PAGE EXCERPT:

++++++++++++++++++++

Rosewood is one of the trickier woods to identify because it often looks different from clock to clock. It can range from almost uniformly deep red, to black and red stripes, to wild brown and blonde. One characteristic to look out for when trying to identify rosewood is that it is much harder than mahogany, and more brittle. It is a slightly oily tropical wood, and as such it is also much more prone to flaking, lifting, and chipping. The wood itself is also fairly coarse a lot of times, and it can even resemble oak (as far as the grain texture). Because the wood is harder to work with, it also tends to have been cut into thinner veneer to facilitate bending and gluing. Rosewood also tends to be a fairly narrow tree, so there is often a lot of repeating lines in the veneers (usually less than 6 inches before a repeat).

Here's a typical rosewood ogee:



This ogee is by Terhune & Edwards, around 1860-70. Note the deep blackish striped areas, as well as the lighter spots leaning ever so slightly to a softer tan colour. Many rosewood clocks tend to be much darker as well, some are nearly black all over.

Here's a much more dramatic rosewood veneer showing the very wide range of colours and striping that can be found in rosewood. The banding on the door and edge are also rosewood, but in a uniform colour. Note that this particular rosewood shows almost no red.



The clock above is a miniature spring-driven clock by E.N. Welch. Approximately 1860.

++++++++++++++++++++

EXTRACTED ENTRIES:
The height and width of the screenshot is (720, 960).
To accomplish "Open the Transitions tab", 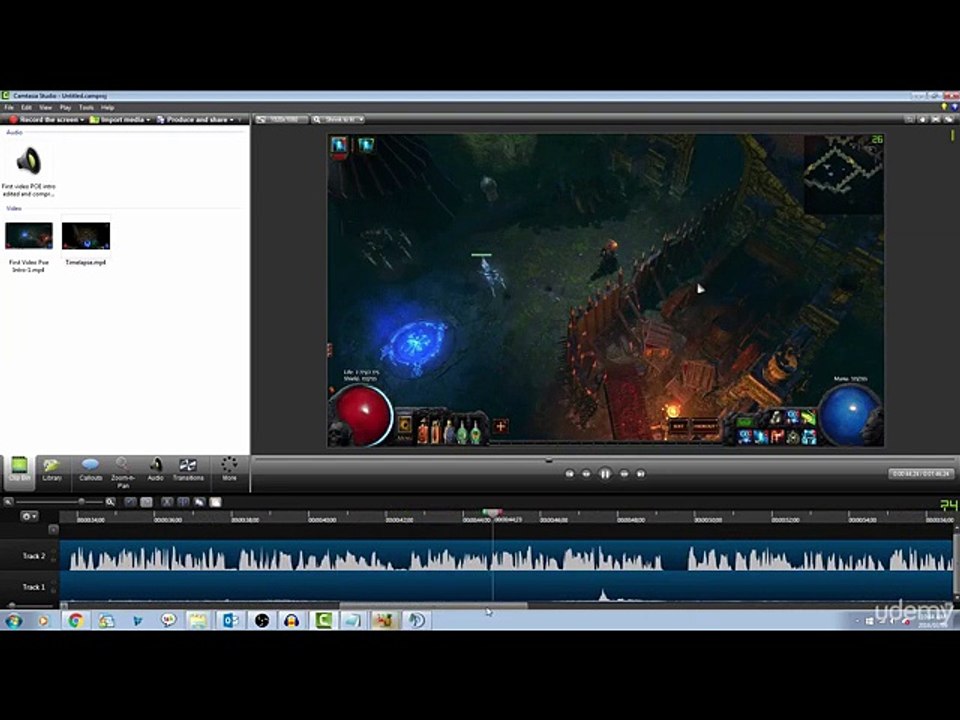I will (x=188, y=468).
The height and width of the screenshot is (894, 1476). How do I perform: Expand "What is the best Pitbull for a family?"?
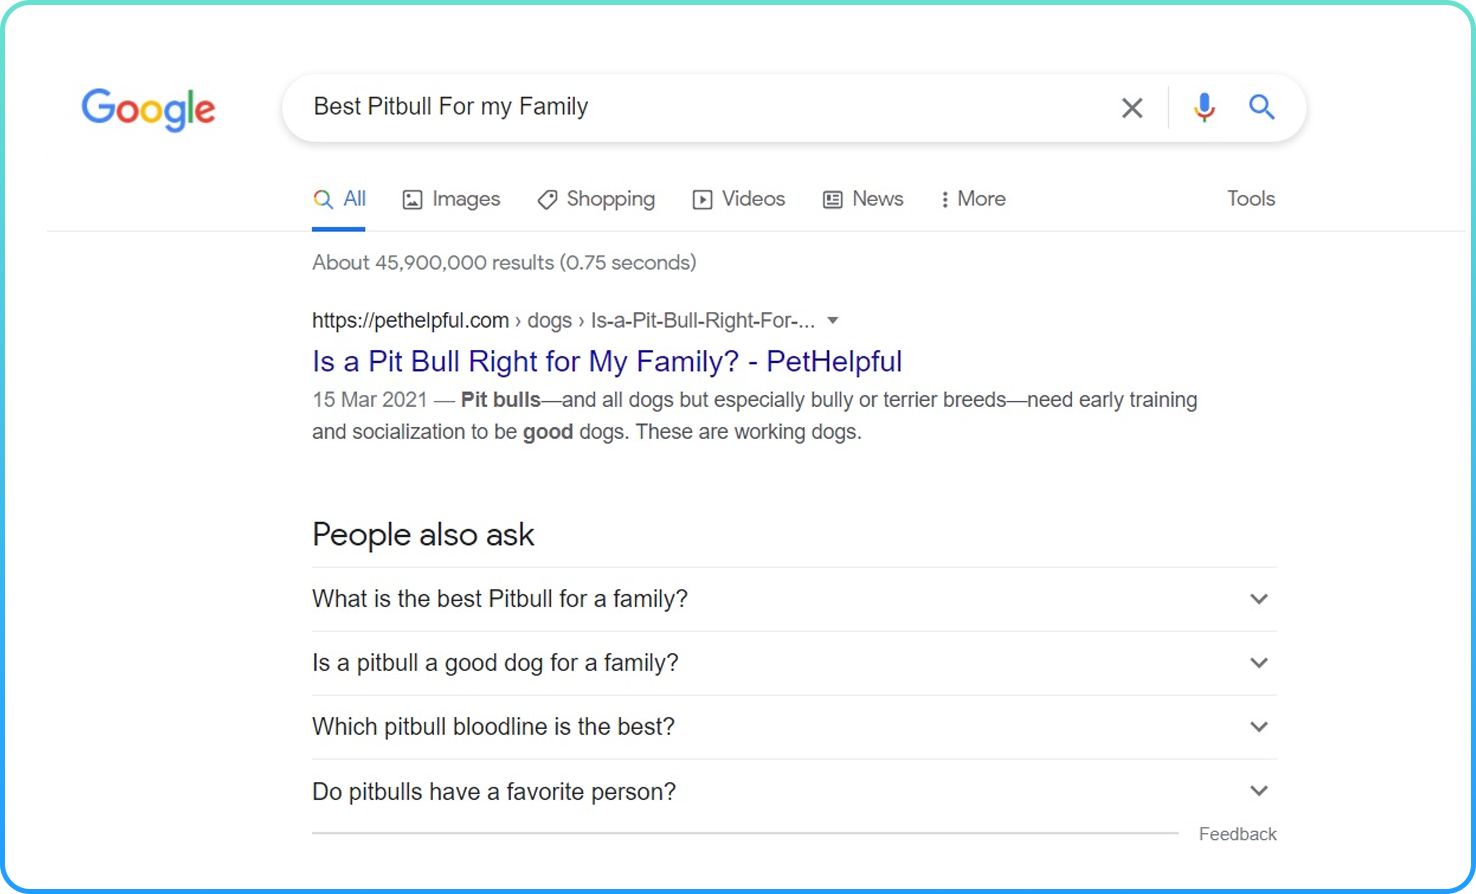1258,599
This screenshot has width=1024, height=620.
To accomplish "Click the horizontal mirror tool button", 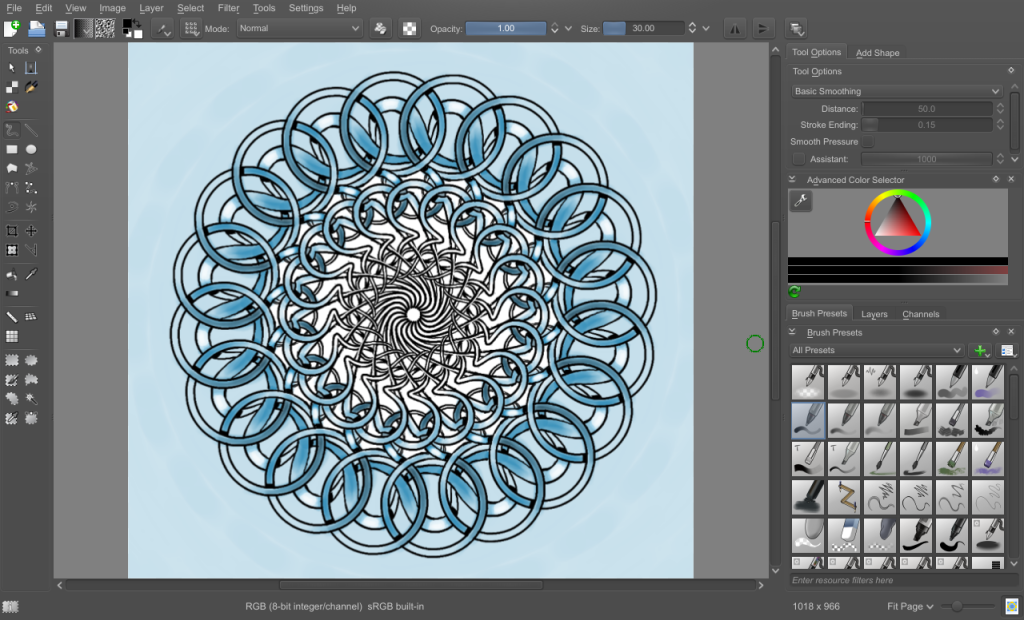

++++++++++++++++++++

Can you write the next part of the passage on recognizing rosewood in antique clocks, picking up after its last sentence?

Here is another rosewood example with a much more subdued grain somewhat resembling oak. You can clearly see the black striping effect often found in rosewood.



This clock is by JC Brown, of Forestville CT. Approximately mid-1860s. I have a Seth Thomas in nearly identical rosewood veneer.

UNCOMMON VENEERS

OAK:

Oak veneer is very rarely found, and the examples I've seen tend to be made by Seth Thomas and for sale in Canada. I'm fairly sure some may also have been sold in the United States, but many of the oak examples have Canadian labels. One exception that I came across is a two-tone example of an 8 day Forestville ogee clock which seems to have white oak crotch veneers on the ogee mouldings, and rosewood banding (no photos, but it is a clock I own and I will photograph it and share it once it's restored).



The ogee shown here is by Seth Thomas, and it is veneered in what I believe to be white oak. I don't have the label information for this piece, but it appears to be from around the 1860s. The Upper Canada Village in Morrisburg Ontario have in their collection a Seth Thomas column clock in oak veneer with a Vantassel label (Canada).

BIRD'S EYE MAPLE:

Bird's eye and curly maple are found fairly frequently on clocks before 1860, but very rarely afterwards. For whatever reason, bird's eye maple seems to always be combined with a darker wood (as opposed to being used on its own for a whole case).



Technically this is called a "bevel case" since it lacks the ogee curve, but for our purposes I have chosen to include it because the case style is nearly identical. On this lovely Sperry clock from the 1840s, you can see beautiful bird's eye maple, combined with mahogany on the banding and door. This clock would likely have had a lovely hand painted scenery with trees and a stream in the tablet.

Here is another example:



This clock is also bird's eye maple with mahogany banding, and it's by the Union Manufacturing Co. It dates from the early 1840s. The maple is a bit darker on this one so the effect is less dramatic.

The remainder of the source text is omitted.